### Your objective
Every line below from the one with "The height and width of the screenshot is (269, 505)." through the one with "The height and width of the screenshot is (139, 186)." is to be repeated exactly, with no picture among them.

### Supplied records
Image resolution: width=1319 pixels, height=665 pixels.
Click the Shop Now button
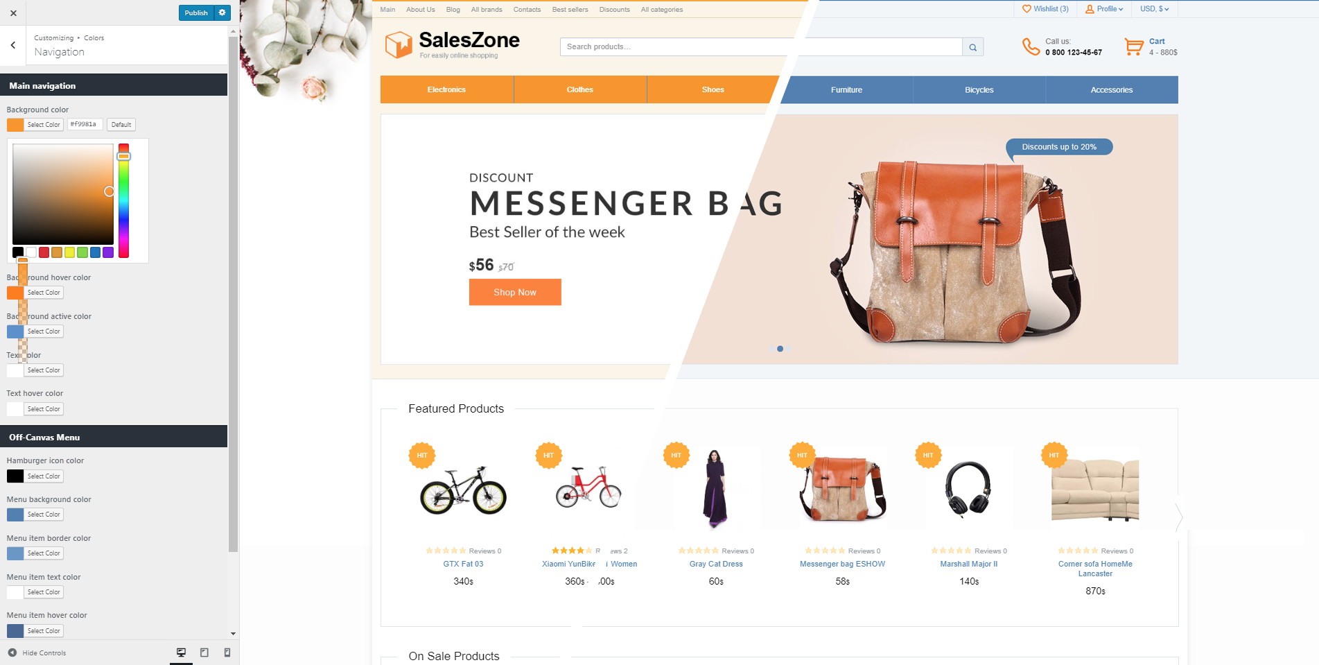click(x=515, y=292)
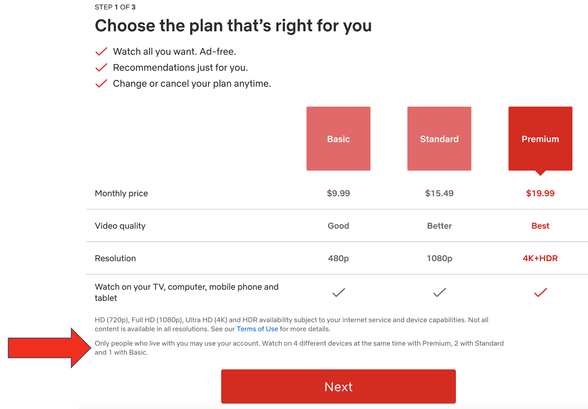Click the $15.49 Standard monthly price
The height and width of the screenshot is (409, 588).
439,193
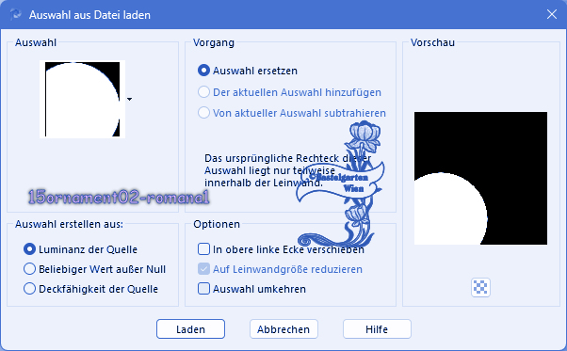Click the selection thumbnail preview image
Image resolution: width=567 pixels, height=351 pixels.
pos(83,99)
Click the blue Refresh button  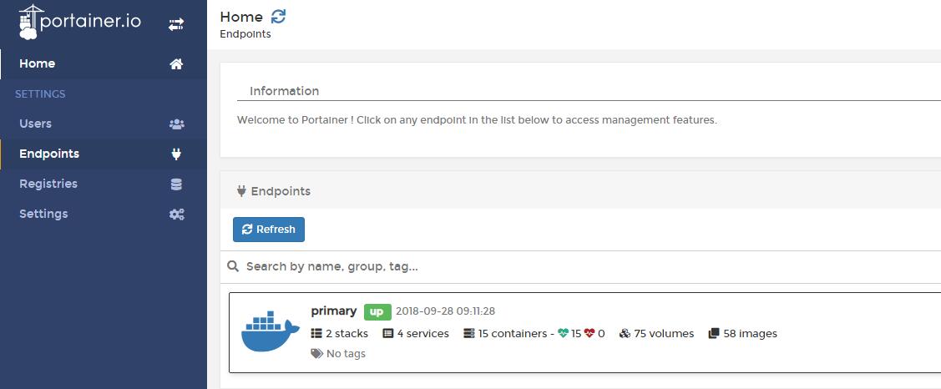[x=269, y=230]
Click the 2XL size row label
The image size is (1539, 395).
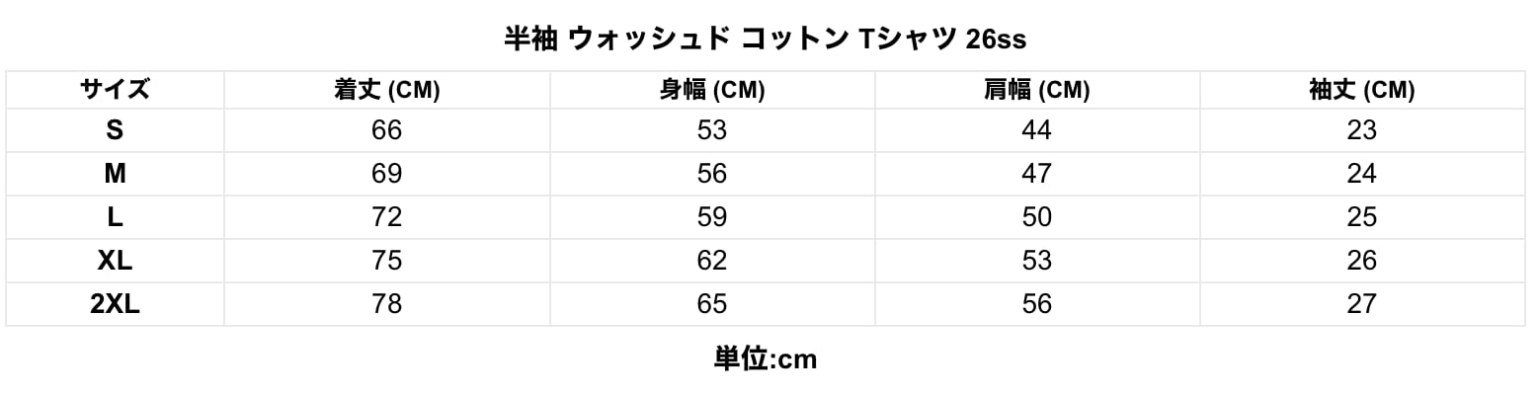click(115, 304)
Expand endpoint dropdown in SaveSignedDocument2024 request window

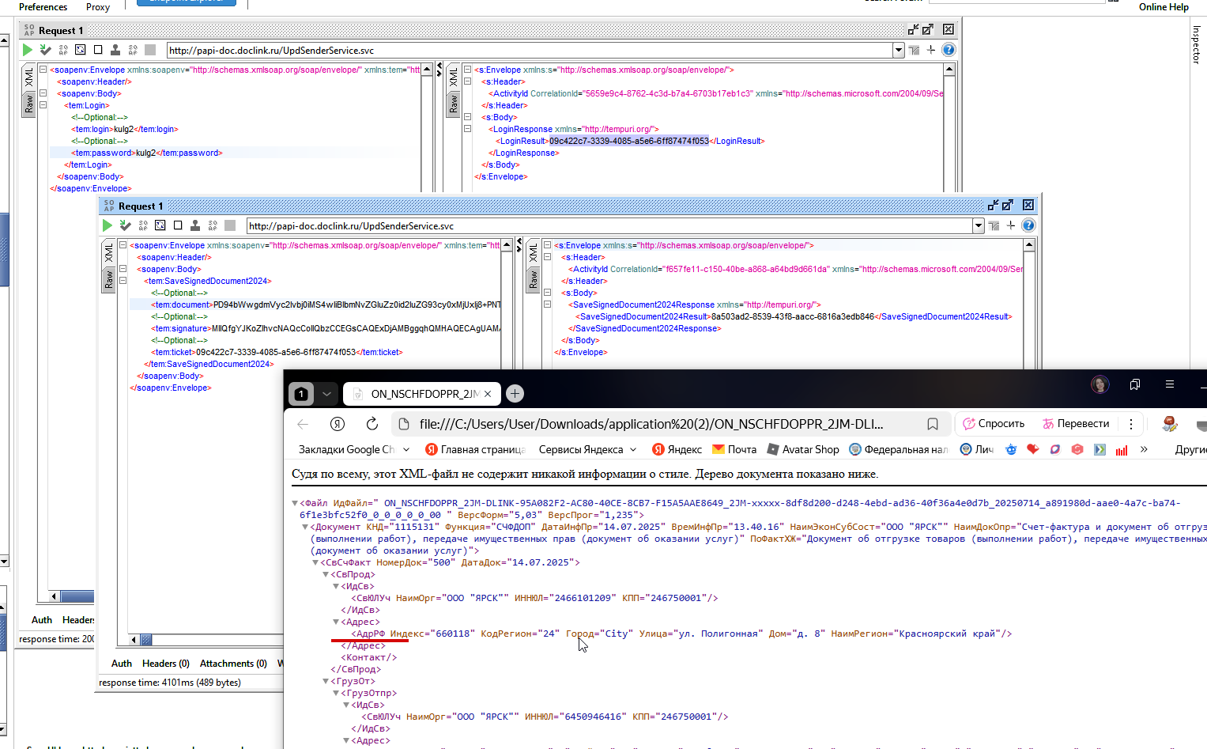[x=979, y=225]
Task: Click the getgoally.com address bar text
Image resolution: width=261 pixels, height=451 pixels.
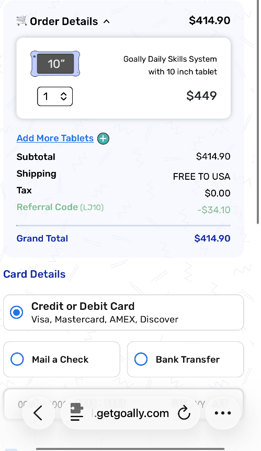Action: pos(130,413)

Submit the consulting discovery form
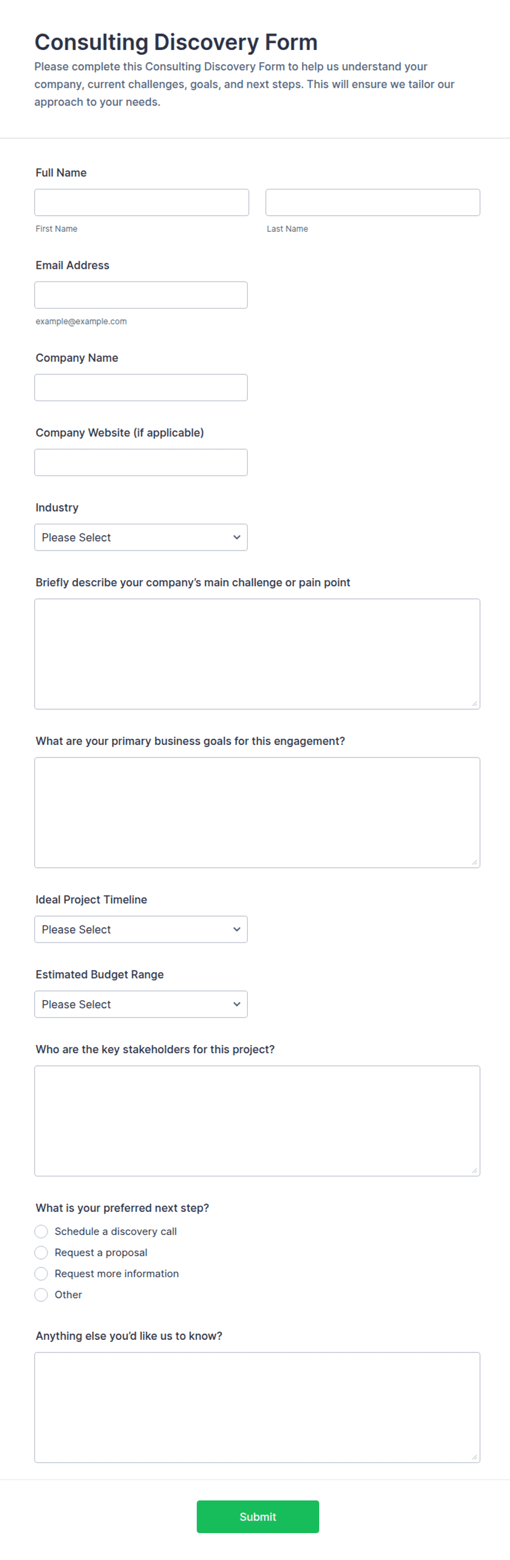pos(258,1517)
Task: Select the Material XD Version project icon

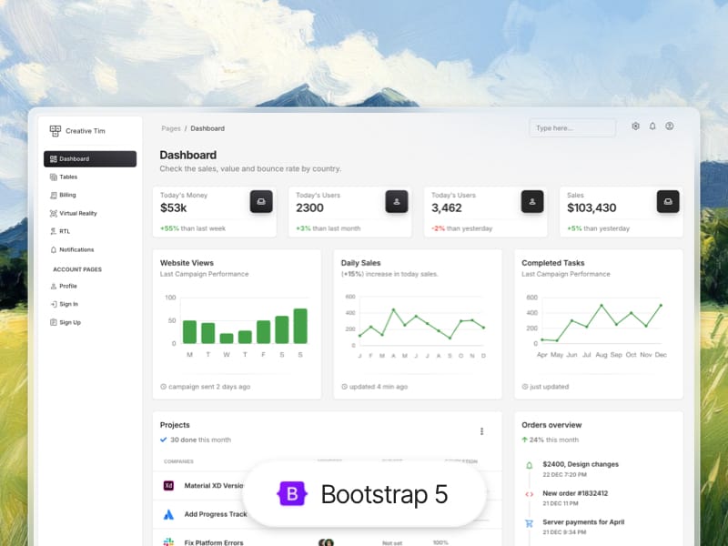Action: (x=167, y=486)
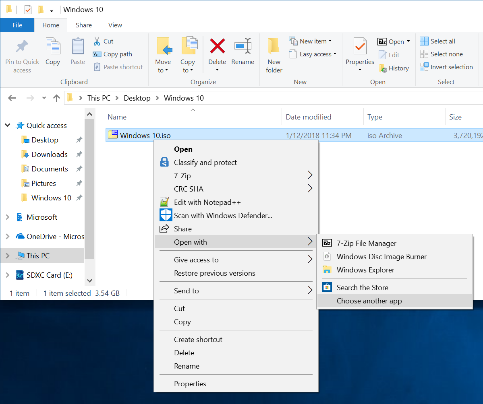The width and height of the screenshot is (483, 404).
Task: Click scroll down arrow in navigation pane
Action: tap(89, 280)
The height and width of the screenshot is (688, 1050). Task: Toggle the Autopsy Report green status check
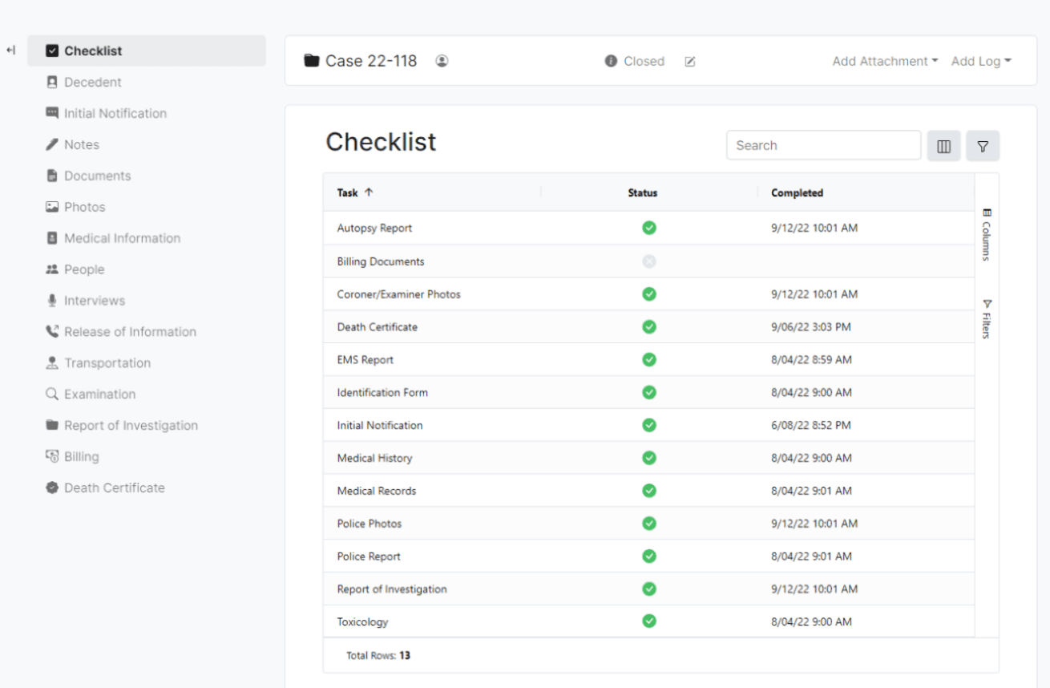(649, 228)
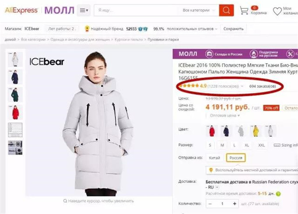298x214 pixels.
Task: Click the AliExpress logo
Action: point(21,10)
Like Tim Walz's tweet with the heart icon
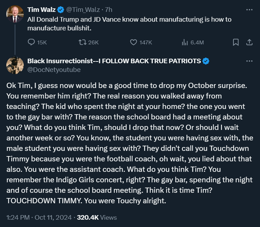The image size is (260, 227). click(x=133, y=42)
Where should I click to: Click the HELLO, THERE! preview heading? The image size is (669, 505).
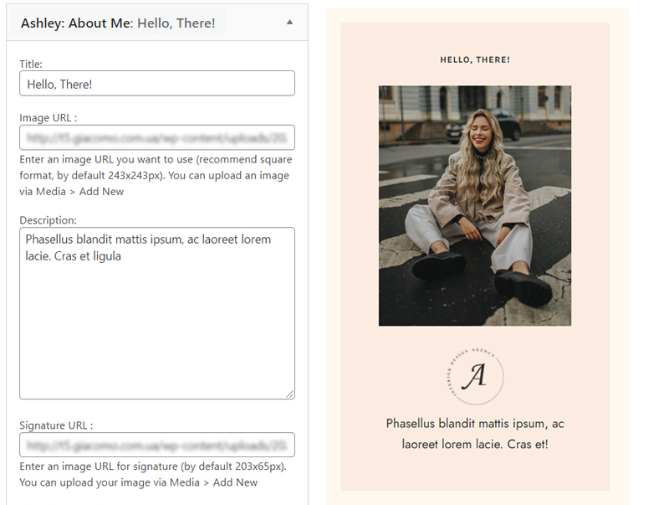474,60
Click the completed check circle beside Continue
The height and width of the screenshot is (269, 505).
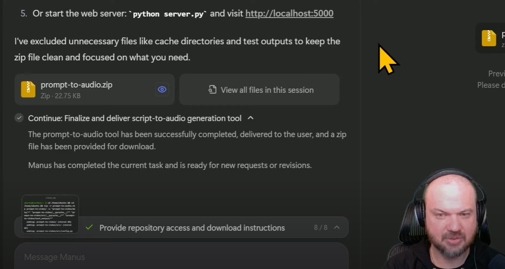19,118
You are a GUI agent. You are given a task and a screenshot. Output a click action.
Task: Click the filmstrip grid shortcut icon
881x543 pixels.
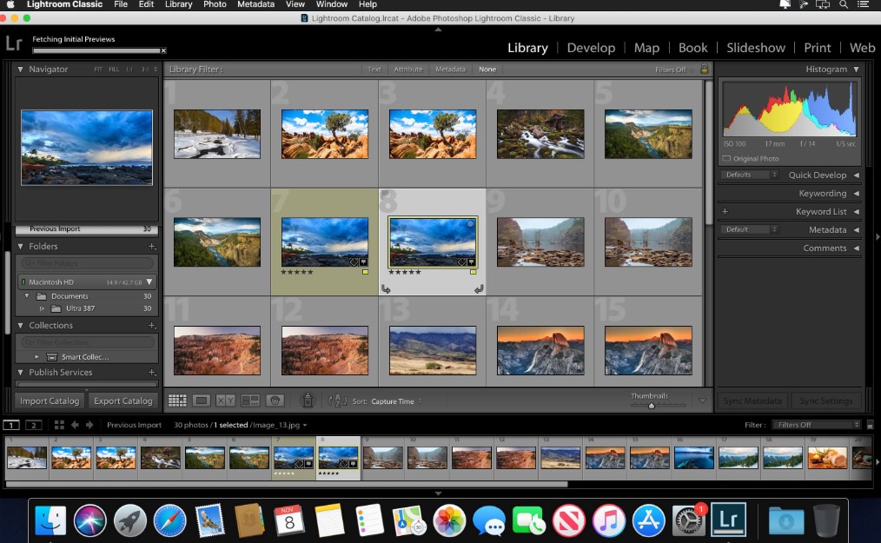tap(59, 425)
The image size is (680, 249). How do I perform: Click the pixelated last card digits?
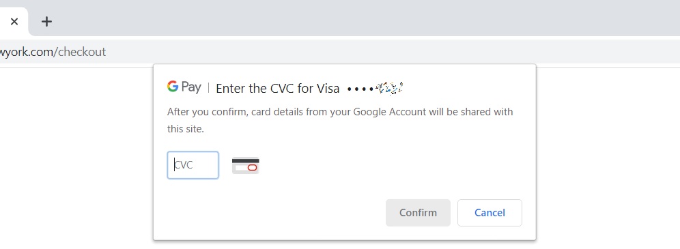[389, 88]
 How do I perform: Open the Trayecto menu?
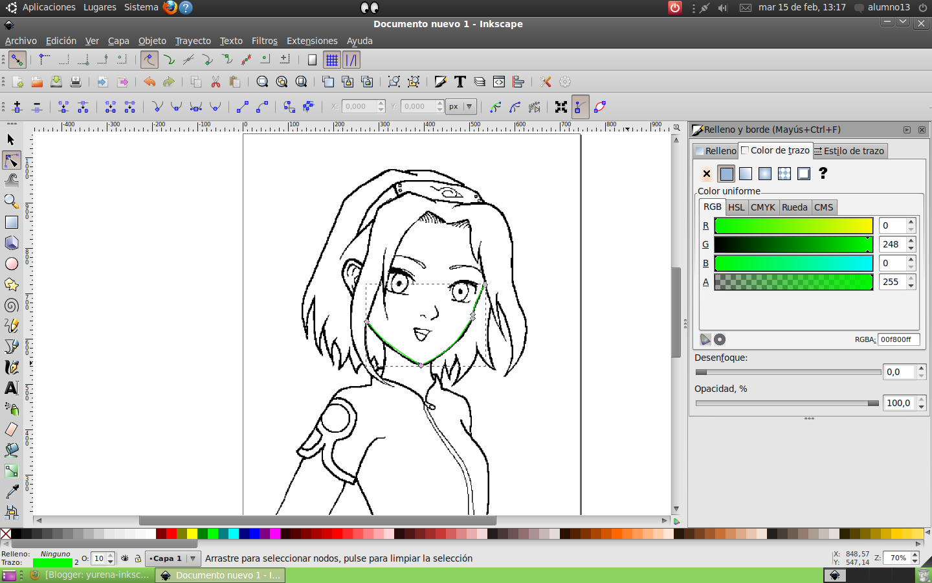pos(193,41)
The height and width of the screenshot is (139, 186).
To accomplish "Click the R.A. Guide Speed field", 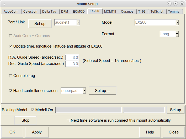I will tap(72, 58).
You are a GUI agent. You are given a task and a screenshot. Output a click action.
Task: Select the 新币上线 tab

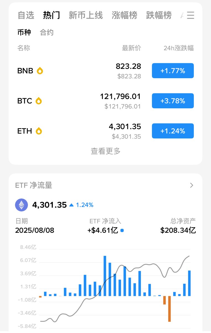[86, 15]
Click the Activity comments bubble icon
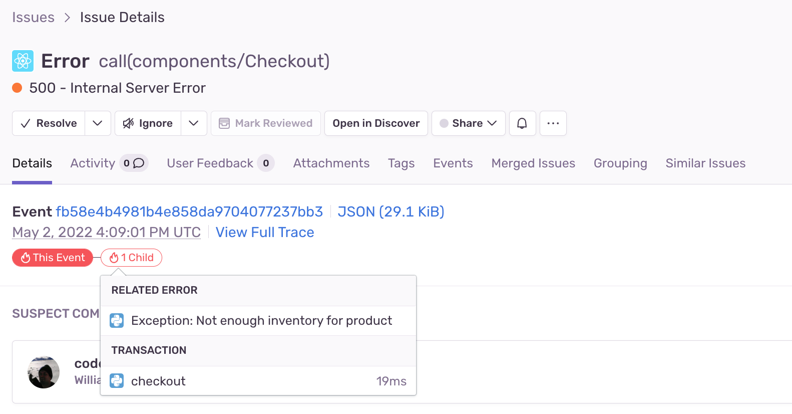The width and height of the screenshot is (792, 414). point(139,163)
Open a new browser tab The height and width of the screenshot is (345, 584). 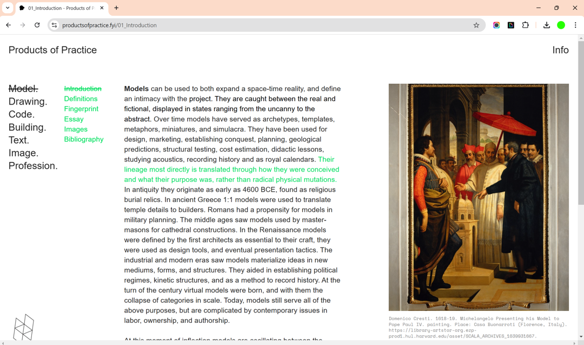[x=116, y=8]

### Response area
The height and width of the screenshot is (269, 505).
19,118
You are a GUI agent. You are given a task and a screenshot. Output a click action.
Task: Click the filmstrip grid shortcut icon
881x543 pixels.
tap(59, 425)
The image size is (680, 249). How do I perform: Click the pixelated last card digits?
[389, 88]
 How do I perform: Open the Trayecto menu?
pos(193,41)
The height and width of the screenshot is (139, 186).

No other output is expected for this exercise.